IMF Welcomes Measures to Boost Competition Among Payment Service Providers

The International Monetary Fund (IMF) has welcomed Georgia’s efforts to encourage increased competition among payment service providers, according to a statement released following the IMF mission’s visit to the country.

The remarks refer to recent amendments to the Organic Law on the National Bank of Georgia (NBG) and the Law on Payment Systems and Payment Services, which were adopted by Parliament at the third reading last week. The legislative changes focus on four key areas.

Under the amendments, the National Bank of Georgia will open settlement accounts for payment service providers to promote competition and improve efficiency in the payment market. Access to such accounts will allow providers to conduct settlements directly, without intermediating commercial banks. This is expected to reduce dependence on banks, lower costs, and ease operational constraints, resulting in faster and more flexible payment transactions for customers of registered payment service providers.

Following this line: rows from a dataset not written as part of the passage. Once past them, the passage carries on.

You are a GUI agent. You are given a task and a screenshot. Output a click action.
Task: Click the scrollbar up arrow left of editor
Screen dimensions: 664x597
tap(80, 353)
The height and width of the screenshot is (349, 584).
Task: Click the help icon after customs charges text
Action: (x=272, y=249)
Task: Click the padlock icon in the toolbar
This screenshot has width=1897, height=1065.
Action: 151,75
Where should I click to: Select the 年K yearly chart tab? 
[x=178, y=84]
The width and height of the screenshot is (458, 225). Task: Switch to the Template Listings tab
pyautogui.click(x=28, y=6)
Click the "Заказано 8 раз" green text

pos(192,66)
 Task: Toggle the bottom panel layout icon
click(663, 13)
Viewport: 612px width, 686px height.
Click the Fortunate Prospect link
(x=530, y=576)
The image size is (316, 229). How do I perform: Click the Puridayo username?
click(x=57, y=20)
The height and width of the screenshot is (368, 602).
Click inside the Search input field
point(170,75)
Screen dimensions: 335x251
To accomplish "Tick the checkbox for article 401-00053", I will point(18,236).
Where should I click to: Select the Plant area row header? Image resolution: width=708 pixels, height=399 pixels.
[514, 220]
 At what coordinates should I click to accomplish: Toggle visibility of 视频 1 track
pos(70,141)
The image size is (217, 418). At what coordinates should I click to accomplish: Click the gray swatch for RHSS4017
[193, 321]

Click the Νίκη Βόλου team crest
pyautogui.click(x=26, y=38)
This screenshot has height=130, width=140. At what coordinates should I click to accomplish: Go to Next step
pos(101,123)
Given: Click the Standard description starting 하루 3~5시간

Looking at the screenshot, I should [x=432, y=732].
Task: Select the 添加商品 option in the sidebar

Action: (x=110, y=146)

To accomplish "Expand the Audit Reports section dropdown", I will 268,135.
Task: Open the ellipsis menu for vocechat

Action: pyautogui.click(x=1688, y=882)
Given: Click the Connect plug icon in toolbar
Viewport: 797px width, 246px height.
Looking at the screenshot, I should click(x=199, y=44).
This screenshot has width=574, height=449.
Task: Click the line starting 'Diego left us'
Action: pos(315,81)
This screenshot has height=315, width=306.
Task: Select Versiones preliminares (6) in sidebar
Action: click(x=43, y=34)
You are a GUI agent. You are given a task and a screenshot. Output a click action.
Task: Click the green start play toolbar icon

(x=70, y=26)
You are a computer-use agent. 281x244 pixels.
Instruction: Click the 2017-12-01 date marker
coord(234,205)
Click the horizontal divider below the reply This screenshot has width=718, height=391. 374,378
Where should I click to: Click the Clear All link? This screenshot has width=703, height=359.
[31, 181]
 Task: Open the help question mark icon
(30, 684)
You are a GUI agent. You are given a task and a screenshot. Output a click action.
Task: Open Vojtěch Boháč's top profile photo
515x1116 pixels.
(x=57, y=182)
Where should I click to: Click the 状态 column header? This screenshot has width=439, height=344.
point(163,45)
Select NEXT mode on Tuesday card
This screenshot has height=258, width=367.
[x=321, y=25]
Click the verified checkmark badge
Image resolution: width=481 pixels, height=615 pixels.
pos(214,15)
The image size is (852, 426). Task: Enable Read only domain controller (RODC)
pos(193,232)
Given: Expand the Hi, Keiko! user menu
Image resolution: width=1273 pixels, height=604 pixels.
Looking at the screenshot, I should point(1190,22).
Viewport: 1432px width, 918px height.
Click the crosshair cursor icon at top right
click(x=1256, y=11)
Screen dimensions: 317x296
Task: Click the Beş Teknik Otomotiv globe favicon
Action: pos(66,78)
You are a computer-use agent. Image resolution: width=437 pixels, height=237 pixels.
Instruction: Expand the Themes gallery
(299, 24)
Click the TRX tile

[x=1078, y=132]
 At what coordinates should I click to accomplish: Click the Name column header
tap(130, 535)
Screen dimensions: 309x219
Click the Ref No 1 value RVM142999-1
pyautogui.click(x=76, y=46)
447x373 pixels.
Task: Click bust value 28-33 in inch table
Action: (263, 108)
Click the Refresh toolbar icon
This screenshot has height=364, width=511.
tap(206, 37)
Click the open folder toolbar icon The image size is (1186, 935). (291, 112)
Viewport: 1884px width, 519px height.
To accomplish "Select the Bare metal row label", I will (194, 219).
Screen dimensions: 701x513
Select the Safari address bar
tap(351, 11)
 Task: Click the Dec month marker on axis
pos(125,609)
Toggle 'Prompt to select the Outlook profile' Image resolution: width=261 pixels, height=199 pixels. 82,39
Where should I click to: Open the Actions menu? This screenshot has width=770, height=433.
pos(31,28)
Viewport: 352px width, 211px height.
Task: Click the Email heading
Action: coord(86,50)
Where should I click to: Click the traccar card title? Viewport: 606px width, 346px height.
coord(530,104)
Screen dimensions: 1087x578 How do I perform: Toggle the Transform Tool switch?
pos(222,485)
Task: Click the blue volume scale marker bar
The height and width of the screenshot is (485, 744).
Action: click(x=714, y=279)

The amendments also expand opportunities for non-bank institutions involved in open banking, enabling them to compete more effectively with commercial banks. This is expected to support the development of innovative payment services and offer consumers faster, simpler, and more affordable financial solutions.

In addition, consumer protection measures have been strengthened. The maximum value of disputes reviewed by the NBG Dispute Resolution Commission has been increased from 50,000 GEL to 100,000 GEL, expanding access to regulatory dispute resolution for consumers.

The legislative package also introduces full regulatory supervision of virtual asset service providers by the National Bank of Georgia.

The IMF mission, led by Alejandro Hajdenberg, visited Georgia from December 10 to 16. During the visit, mission members assessed recent economic and financial developments in the country, as well as progress made in advancing key reform priorities.